According to a new poll from Gallup, immigration is now the top problem facing the country. Gallup has polled Americans on their opinions of the top problems facing the nation for nearly two decades, with 22 percent of Americans in the most recent poll placing immigration at the top of their list. It is the second time immigration has been listed as the number one problem, and the highest percentage of Americans labeling it their number one problem since Gallup’s polls began.

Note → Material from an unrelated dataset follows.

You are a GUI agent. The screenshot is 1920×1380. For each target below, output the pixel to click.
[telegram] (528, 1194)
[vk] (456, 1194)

That probably shouldn’t come as a surprise, since immigration has been all over the news in recent months. Part of that is due to the controversy over immigrant children being separated from their parents at the border, or perhaps more accurately, immigrant children being separated from people who claim to be their parents. It’s well-known and documented that the sob stories many immigrants use to try to apply for entrance or asylum turn out not to be true, but taking the time and effort to determine fact from fiction is now seen as barbaric and inhuman by those on the left who take everything they hear at face value.
While hundreds of thousands of immigrants still attempt to cross the borders into the US, the number who have been trying to cross and who are caught while attempting to cross is lower than it has been in years. Part of that is due to the Trump administration’s reputation for tough enforcement of immigration laws. But while the number of immigrants attempting to enter the country may have been declining, the issue of immigration remains front and center in many newspapers and periodicals.

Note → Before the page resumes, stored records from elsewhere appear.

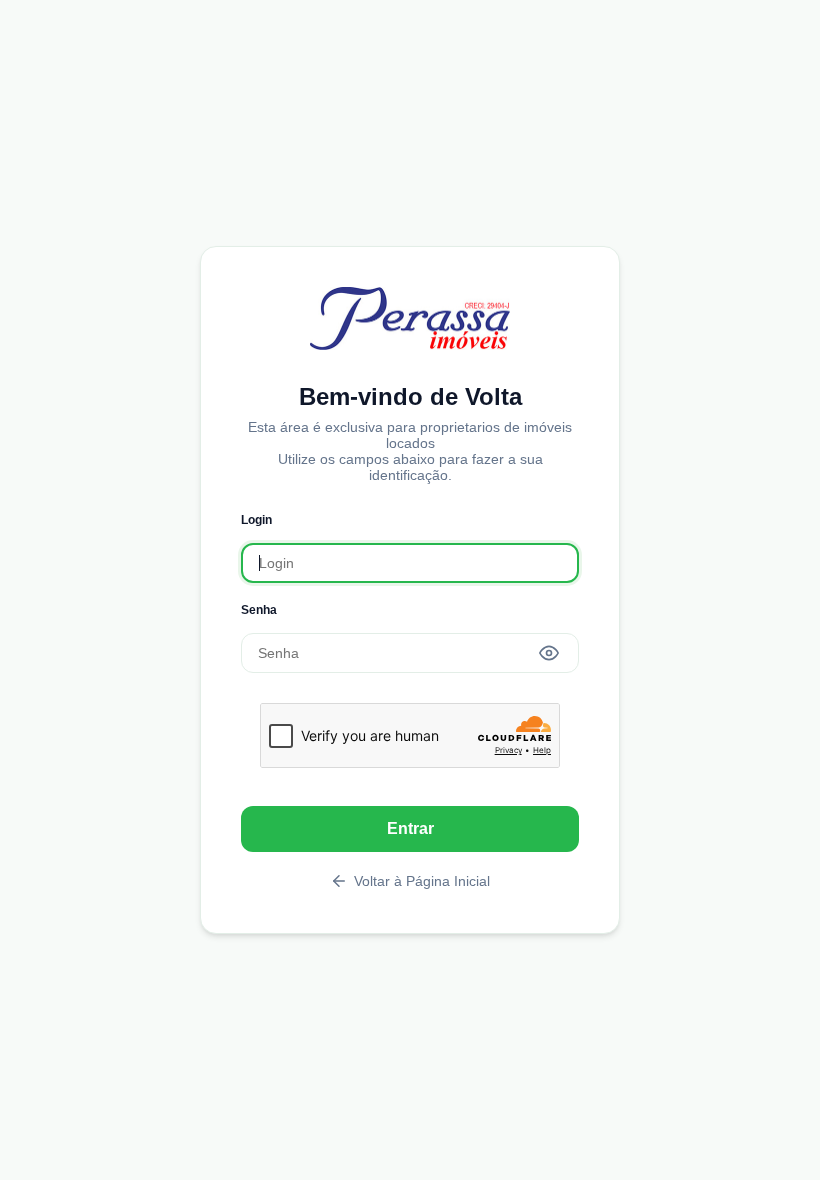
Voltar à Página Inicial (422, 881)
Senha (259, 610)
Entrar (410, 828)
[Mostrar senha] (549, 653)
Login (256, 520)
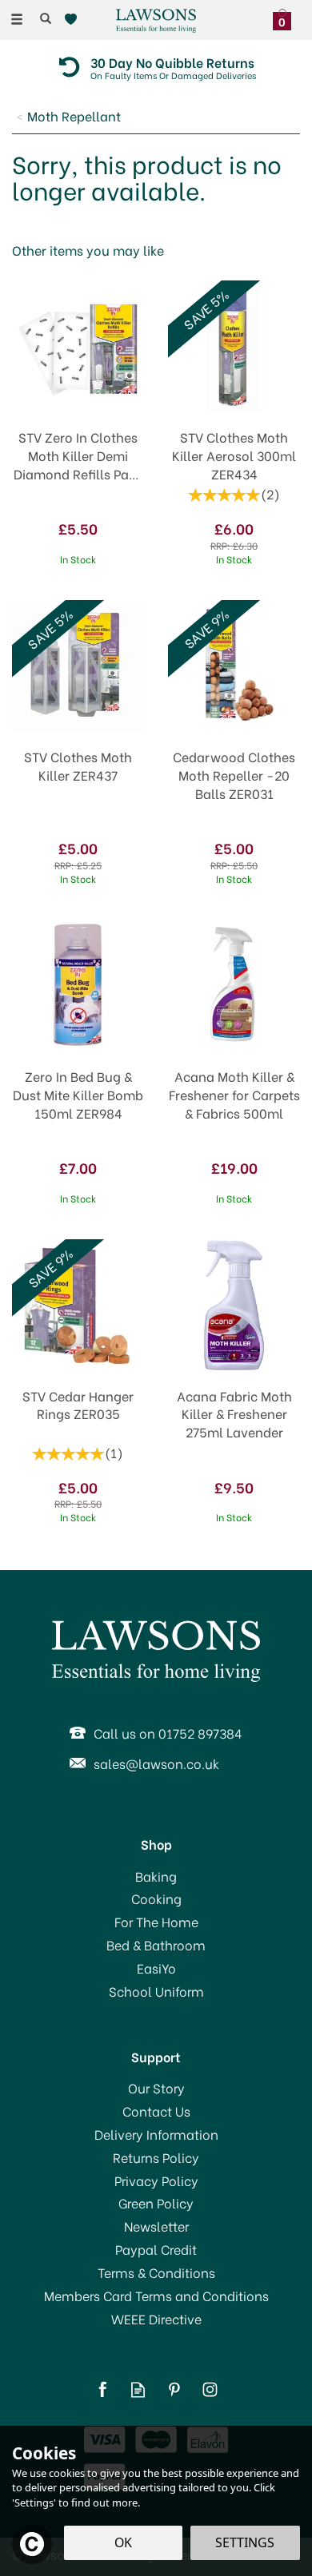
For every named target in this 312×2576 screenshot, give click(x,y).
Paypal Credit (156, 2249)
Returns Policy (156, 2157)
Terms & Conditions (156, 2272)
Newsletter (156, 2226)
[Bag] (286, 17)
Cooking (156, 1898)
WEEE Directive (156, 2319)
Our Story (156, 2088)
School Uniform (156, 1991)
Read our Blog (138, 2389)
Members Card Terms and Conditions (156, 2295)
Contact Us (156, 2111)
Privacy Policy (156, 2180)
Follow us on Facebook (102, 2389)
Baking (156, 1876)
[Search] (46, 18)
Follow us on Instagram (210, 2389)
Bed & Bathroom (156, 1945)
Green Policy (156, 2203)
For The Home (156, 1921)
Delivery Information (156, 2134)
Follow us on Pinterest (174, 2389)
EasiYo (156, 1968)
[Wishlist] (74, 20)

Coupled with that is the continuing effect of prior immigration, with many millions of illegal immigrants remaining in the US, having children, and receiving taxpayer-funded benefits. That rubs many Americans the wrong way, and the more often they read sob stories in the news, the more they think about how they just really don’t like immigrants coming to this country to mooch off taxpayers. As long as stories about the border crisis remain in the news, immigration will likely remain on the minds of millions of American voters, which could have real repercussions in the midterm elections this fall.